Health visitors have reported the need for more training in assessing the parent-child relationship (Kristensen et al, 2017). The current study supports this with some health visitors reporting feeling unconfident in using behavioural techniques with families, including using observation assessments. The first phase of the EPaS programme teaches participants how to use assessment tools to collect information about a family. After the course, health visitors reported increased confidence in using the techniques and generally rated them as helpful. All health visitors reported that they would continue to use the methods suggesting that the programme increased health visitor knowledge and use of core behavioural skills that are important in addressing child behaviour problems (NCCMH, 2013).
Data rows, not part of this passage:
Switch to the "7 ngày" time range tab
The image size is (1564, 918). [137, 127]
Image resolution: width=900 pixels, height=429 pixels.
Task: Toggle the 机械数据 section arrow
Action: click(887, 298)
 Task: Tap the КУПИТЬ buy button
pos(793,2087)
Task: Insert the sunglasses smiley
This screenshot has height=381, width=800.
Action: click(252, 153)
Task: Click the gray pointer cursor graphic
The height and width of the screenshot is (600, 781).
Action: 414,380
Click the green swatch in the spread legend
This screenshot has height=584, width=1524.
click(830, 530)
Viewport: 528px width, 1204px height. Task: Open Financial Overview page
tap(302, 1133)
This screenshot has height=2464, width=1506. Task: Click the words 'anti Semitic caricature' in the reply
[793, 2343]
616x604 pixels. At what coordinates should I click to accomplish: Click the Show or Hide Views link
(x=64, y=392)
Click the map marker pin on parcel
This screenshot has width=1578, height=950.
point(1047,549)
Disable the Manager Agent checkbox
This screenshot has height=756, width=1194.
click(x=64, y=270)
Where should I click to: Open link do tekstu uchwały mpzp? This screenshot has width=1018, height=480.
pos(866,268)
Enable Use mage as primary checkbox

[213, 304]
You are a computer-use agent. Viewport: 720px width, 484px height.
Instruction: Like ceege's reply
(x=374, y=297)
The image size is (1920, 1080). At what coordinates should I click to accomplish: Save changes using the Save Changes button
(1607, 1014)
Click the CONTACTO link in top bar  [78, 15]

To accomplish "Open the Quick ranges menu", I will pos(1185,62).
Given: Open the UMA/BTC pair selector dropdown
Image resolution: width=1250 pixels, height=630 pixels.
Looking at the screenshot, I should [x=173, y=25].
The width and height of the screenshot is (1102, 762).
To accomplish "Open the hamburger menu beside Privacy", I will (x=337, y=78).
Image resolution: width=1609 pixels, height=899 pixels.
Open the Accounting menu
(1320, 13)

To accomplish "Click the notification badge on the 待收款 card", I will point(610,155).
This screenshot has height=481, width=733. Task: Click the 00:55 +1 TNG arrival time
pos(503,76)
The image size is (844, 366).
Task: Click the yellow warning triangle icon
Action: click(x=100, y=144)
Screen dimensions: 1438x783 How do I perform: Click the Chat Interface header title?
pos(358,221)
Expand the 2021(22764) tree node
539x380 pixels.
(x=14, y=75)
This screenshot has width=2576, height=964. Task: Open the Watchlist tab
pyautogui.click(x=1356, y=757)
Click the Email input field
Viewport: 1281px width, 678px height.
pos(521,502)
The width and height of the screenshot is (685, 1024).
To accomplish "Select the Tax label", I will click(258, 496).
The need for clinical supervision from clinical psychologists was highlighted in the post-course feedback. Clinical supervision is an important part of effective programme implementation and is recommended by the Royal College Nursing (2014). For the current study, clinical supervision from local clinical psychologists was planned but, due to scheduling difficulties, this did not happen. Future research should explore the feasibility of adding clinical supervision.

Limitations

The main limitation of this study is the small sample size. Thirty-seven health visitors enrolled onto the training, of whom only 29 identified two families. Another limitation is the lack of follow-up evidence for actual use of behavioural skills. It would be interesting to see whether the rate of use of techniques changed following course attendance. It would have also been more informative to conduct qualitative interviews with the health visitors.


Conclusion

Health visitors were not using many of the known evidence-based effective behavioural techniques at baseline and felt ill-equipped to use them suggesting a potential gap in training. The EPaS programme is a potentially useful course for health visitors that teaches core behavioural techniques that have been shown to be essential in working with parents to reduce child behaviour problems (PHE, 2015; NCCMH, 2013). Providing health visitors with a structured evidence-based programme, tailored to individual family needs, could decrease the time spent on these cases but more work needs to be conducted to explore its feasibility and effectiveness within the health visiting service.

Acknowledgements

The authors would like to thank all of the health visitors and families who participated in the research.